All the records that follow need to be reproduced exactly. Omit the images.

#####

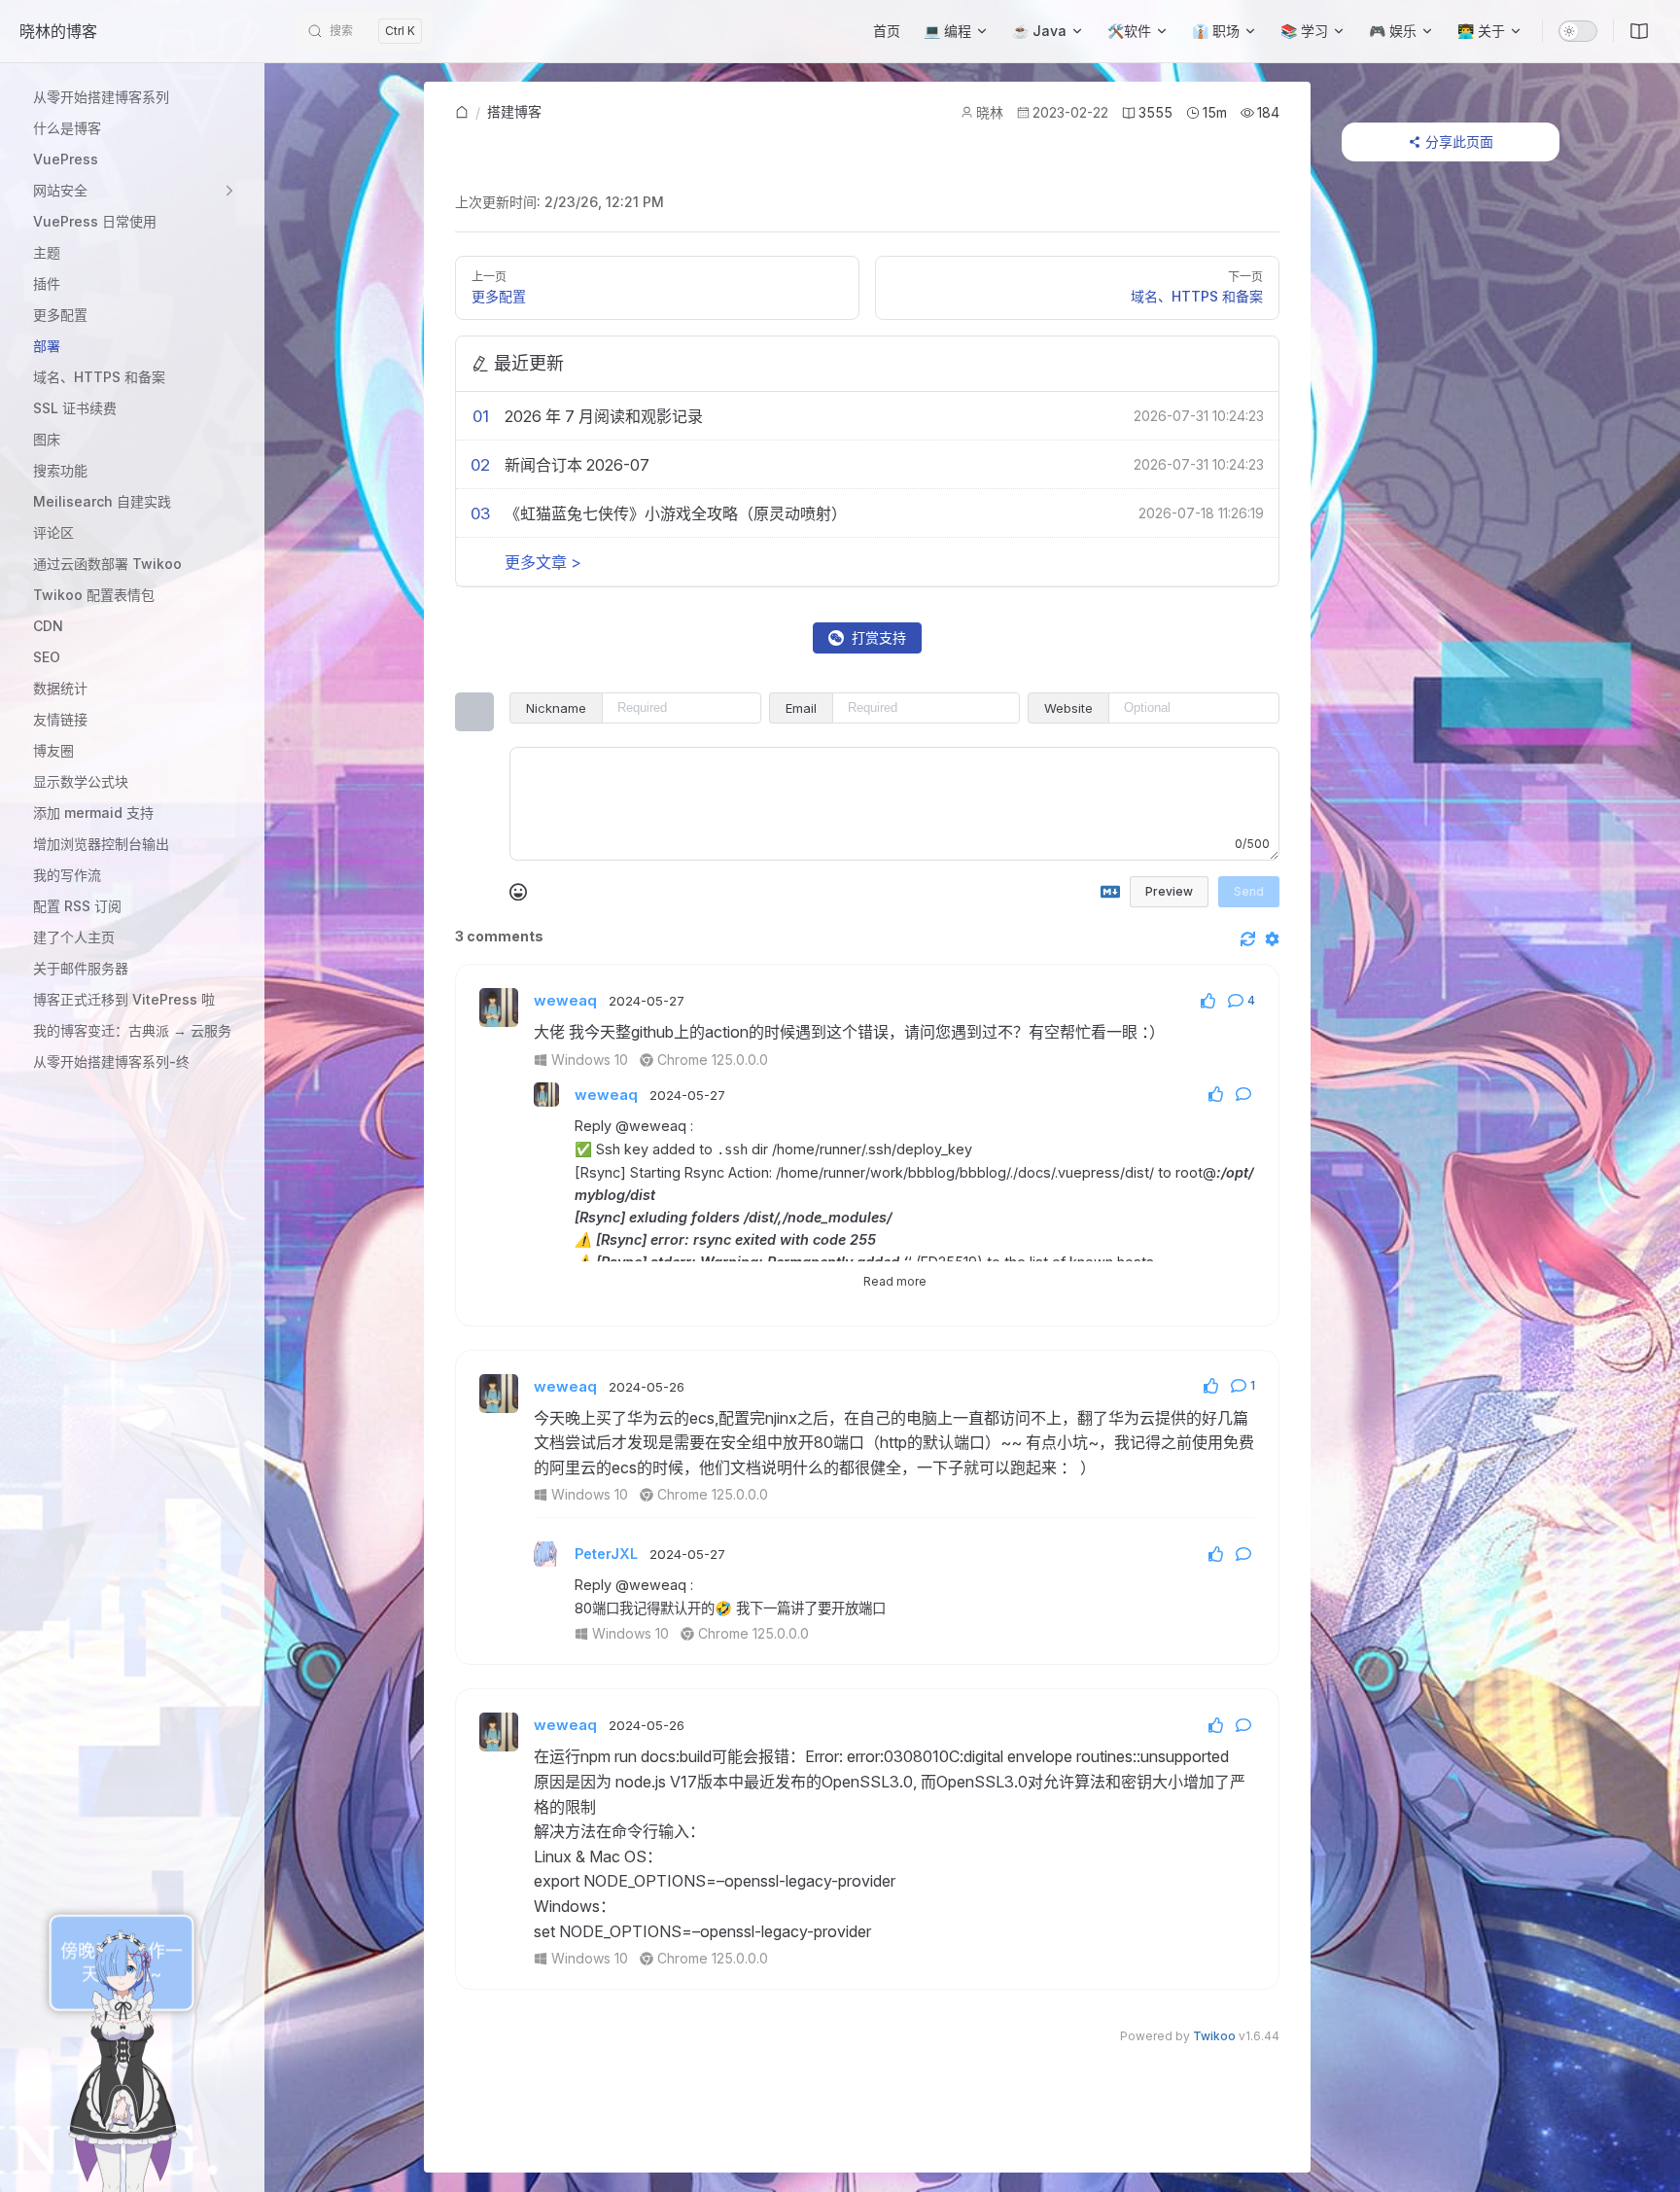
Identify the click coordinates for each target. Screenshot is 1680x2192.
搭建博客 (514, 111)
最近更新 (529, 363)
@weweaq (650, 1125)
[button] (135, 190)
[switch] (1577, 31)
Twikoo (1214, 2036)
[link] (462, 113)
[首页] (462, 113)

#####

Result below:
Identify the click coordinates for each target. Screenshot is 1680x2192.
搭建博客 (514, 111)
最近更新 (529, 363)
@weweaq (650, 1125)
[button] (135, 190)
[switch] (1577, 31)
Twikoo (1214, 2036)
[link] (462, 113)
[首页] (462, 113)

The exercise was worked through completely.